"Includere all'Ape Sociale anche i lavoratori agricoli, alimentari e della pesca, oltre a riconoscere la natura gravosa di questi impieghi e assicurare la tutela di migliaia di esodati agricoli", è questa la nuova richiesta del Fai-Cisl rappresentata dal segretario generale Luigi Sbarra a margine del confronto fra Governo e parti sociali volto a discutere le misure contenute nella Legge di Stabilità 2017.
Decreti attuativi su Ape e Quota 41 entro oggi
Settimana intensa quella che si sta trascorrendo visto che entro oggi il Governo dovrà dare attuazione alle misure inserite nella Legge di Bilancio.

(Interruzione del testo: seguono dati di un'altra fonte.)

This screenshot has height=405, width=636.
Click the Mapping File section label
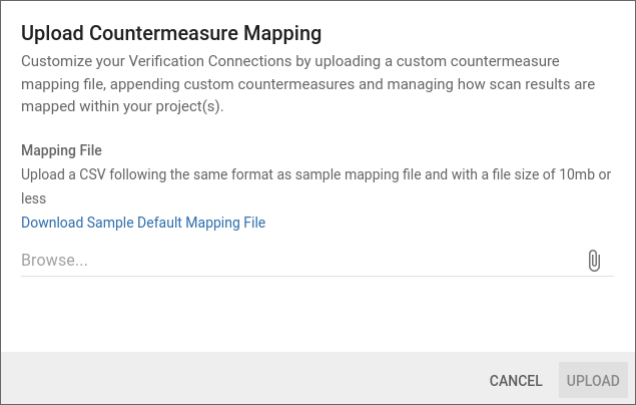61,151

Ape e Quota 41, infatti, sono i punti-cardine sui quali si stanno concentrando maggiormente le varie forze politiche e sociali al fine di chiarire molti punti e permettere il decollo effettivo delle misure entro il primo maggio 2017. Si tratta comunque di misure riservate solo ad alcune categorie di soggetti: disoccupati che hanno esaurito l'intera durata degli ammortizzatori sociali, caregivers che nell'arco della loro vita lavorativa hanno assistito familiari con disabilità grave, invalidi al 74% e lavoratori che svolgono mansioni particolarmente usuranti e gravose.
Come ormai tanti sanno, l'Ape Sociale è una misura che darebbe la possibilità a coloro che hanno maturato almeno 63 anni di età anagrafica e 30 anni di versamenti contributivi (36 anni per i lavoratori gravosi) di beneficiare di una sorta di prestito erogato dallo Stato con l'ausilio di banche e istituti di assicurazione.

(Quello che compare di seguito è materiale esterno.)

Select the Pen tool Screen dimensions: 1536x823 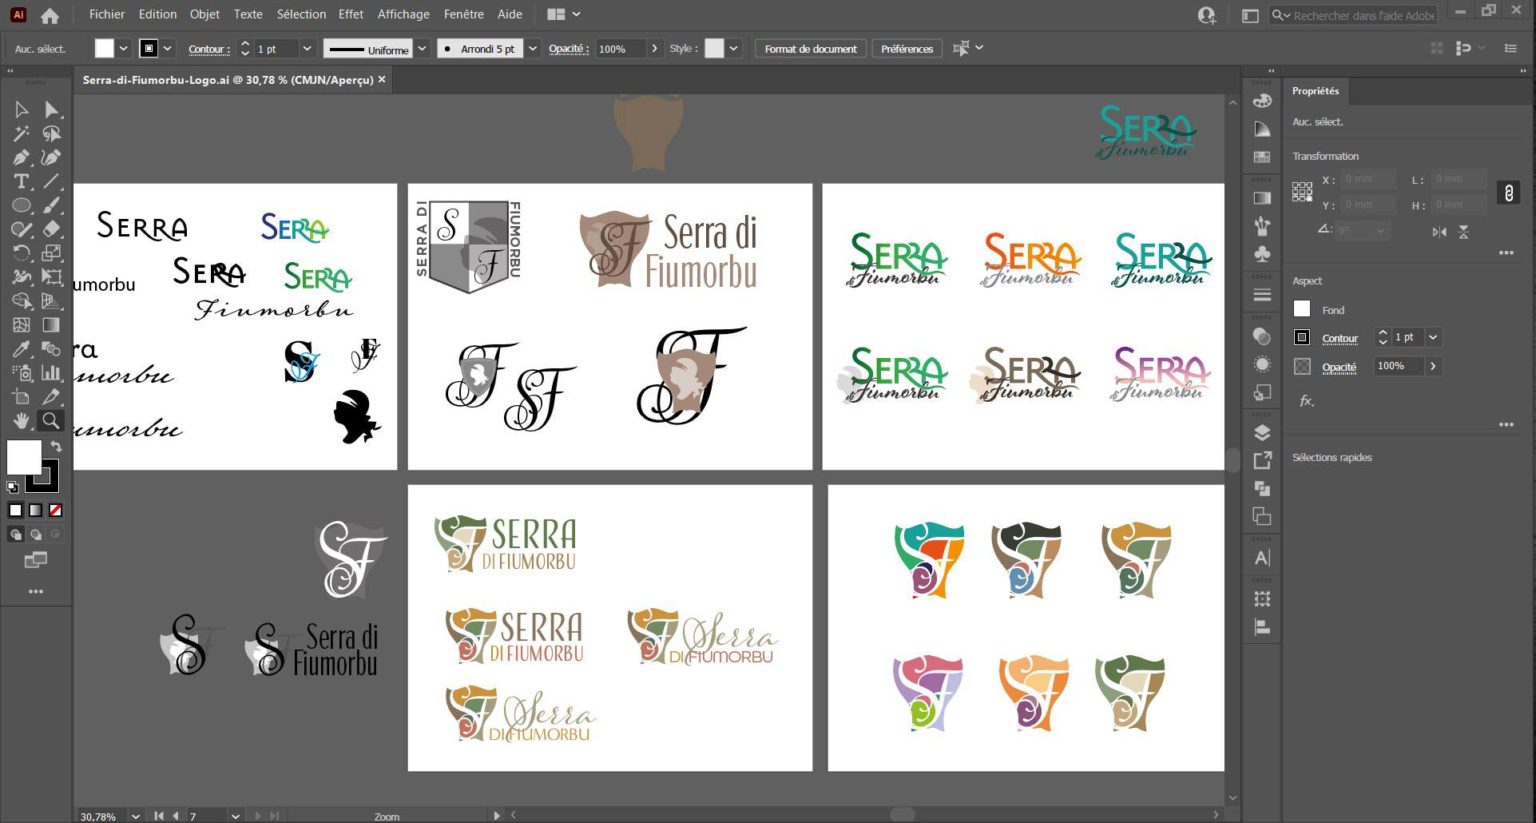[21, 157]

A differenza della Quota 41 che, invece, richiede il raggiungimento di almeno 41 anni di contributi.
Fai-Cisl chiede l'estensione dell'Ape Social
Le misure, tuttavia, escludono diverse categorie di lavoratori che ormai da anni attendono il pensionamento. Tra questi anche i lavoratori agricoli, alimentari e ittici per i quali il segretario Luigi Sbarra ha richiesto un intervento da parte del Governo al fine di includere questi lavoratori nella categoria degli usuranti. L'obiettivo, infatti è tutelare la maggior parte dei lavoratori esodati appartenenti al settore agricolo. Occorrerà, però, aspettare le prossime mosse dell'esecutivo e vedere se sarà disponibile a soddisfare nel migliore dei modi questa proposta.